Entries shown Block Start
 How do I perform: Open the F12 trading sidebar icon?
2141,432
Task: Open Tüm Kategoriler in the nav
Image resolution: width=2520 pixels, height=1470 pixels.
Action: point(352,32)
Entries shown Block End
### Task
The entire set of entries, and nothing else, should be set down exactly.

### Worked solution
 How do I perform: Open the F12 trading sidebar icon?
2141,432
Task: Open Tüm Kategoriler in the nav
Image resolution: width=2520 pixels, height=1470 pixels.
Action: point(352,32)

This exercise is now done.